The response should be an exact transcription of the data below, free of images.

|---|

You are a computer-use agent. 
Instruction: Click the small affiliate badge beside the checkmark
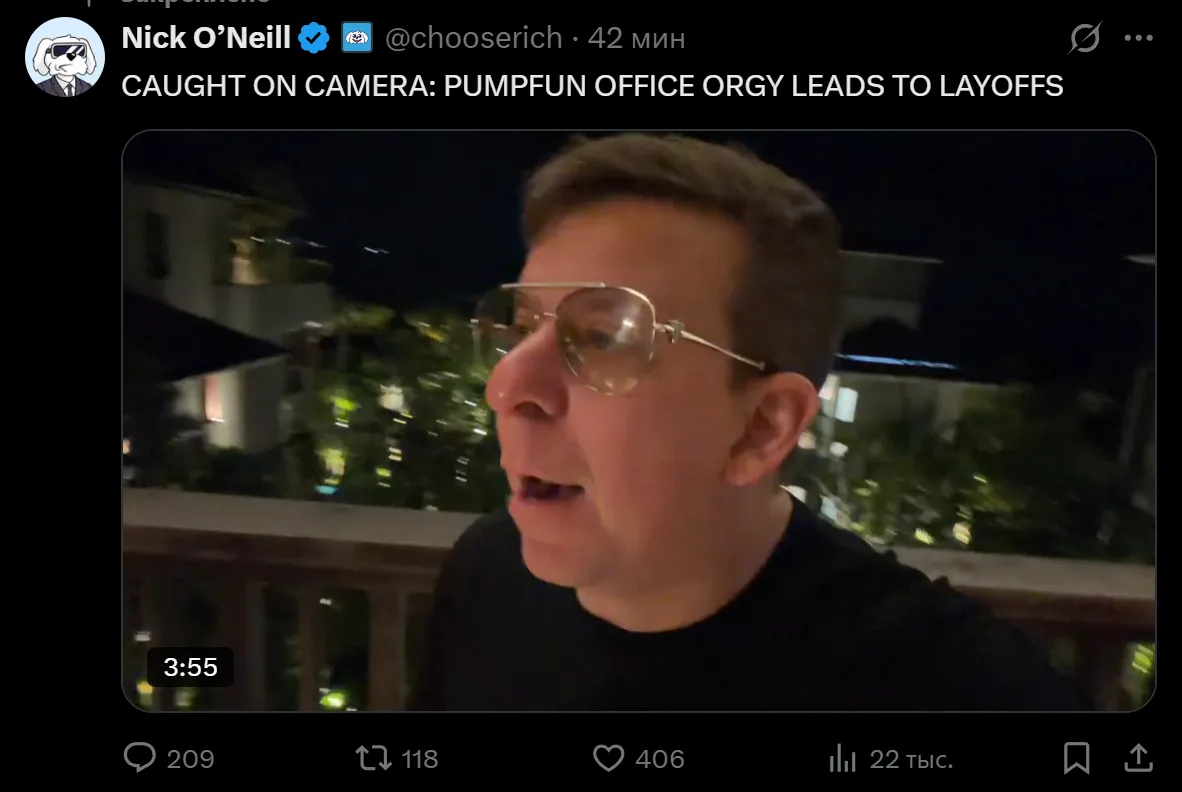tap(357, 36)
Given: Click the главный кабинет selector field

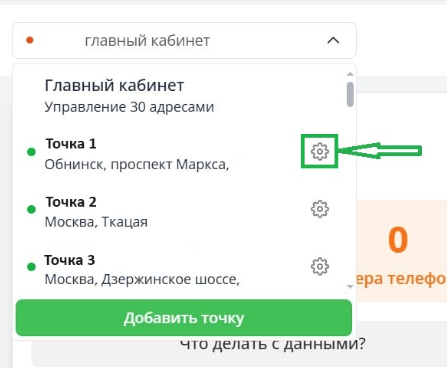Looking at the screenshot, I should pos(184,40).
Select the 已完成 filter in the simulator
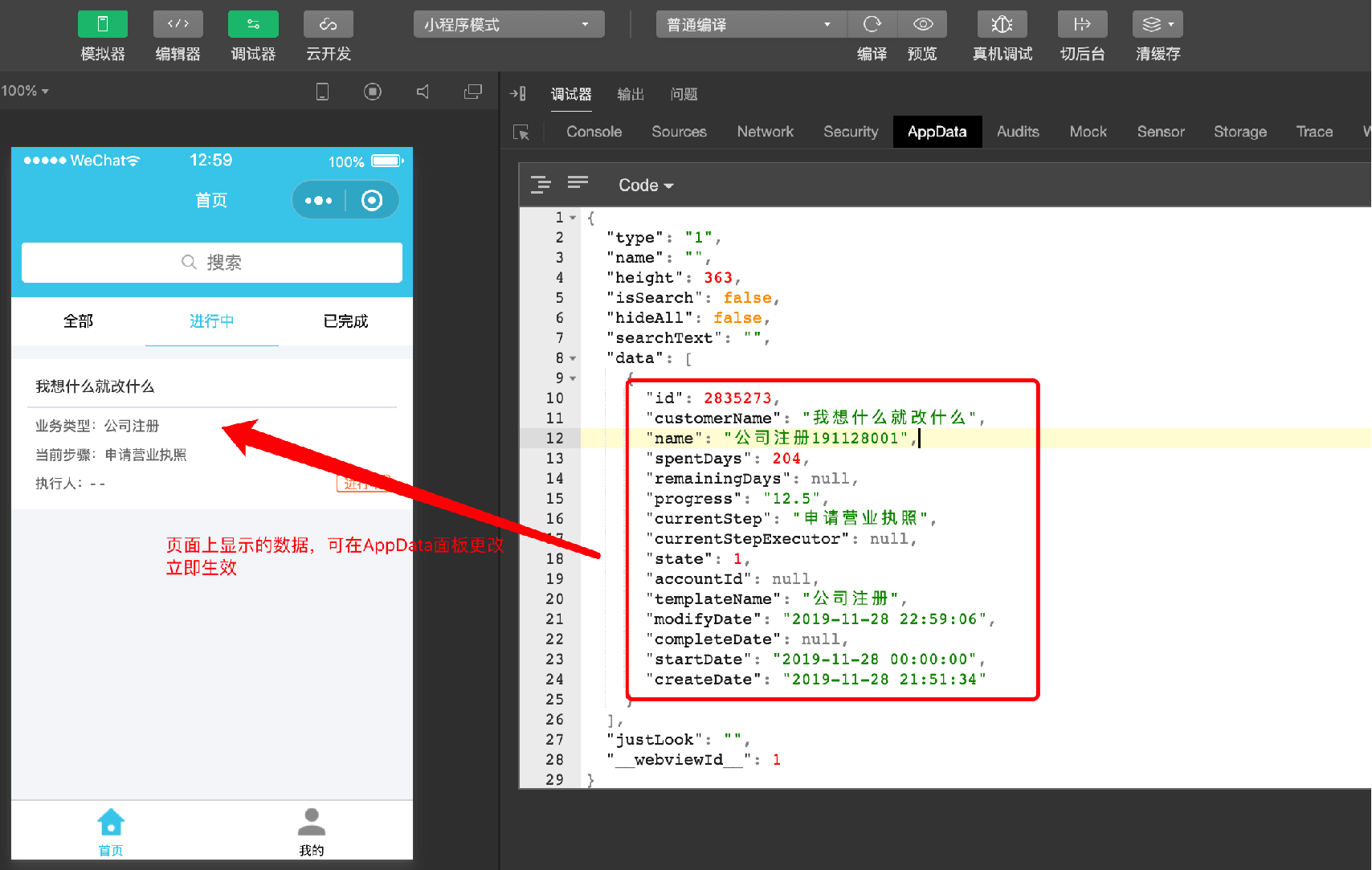The width and height of the screenshot is (1372, 870). [x=345, y=321]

|---|

-- Answer --
You are a computer-use agent. 
Instruction: Click the small affiliate badge beside the checkmark
tap(357, 36)
Given: Click the главный кабинет selector field

Looking at the screenshot, I should pos(184,40).
Select the 已完成 filter in the simulator
The width and height of the screenshot is (1372, 870). [x=345, y=321]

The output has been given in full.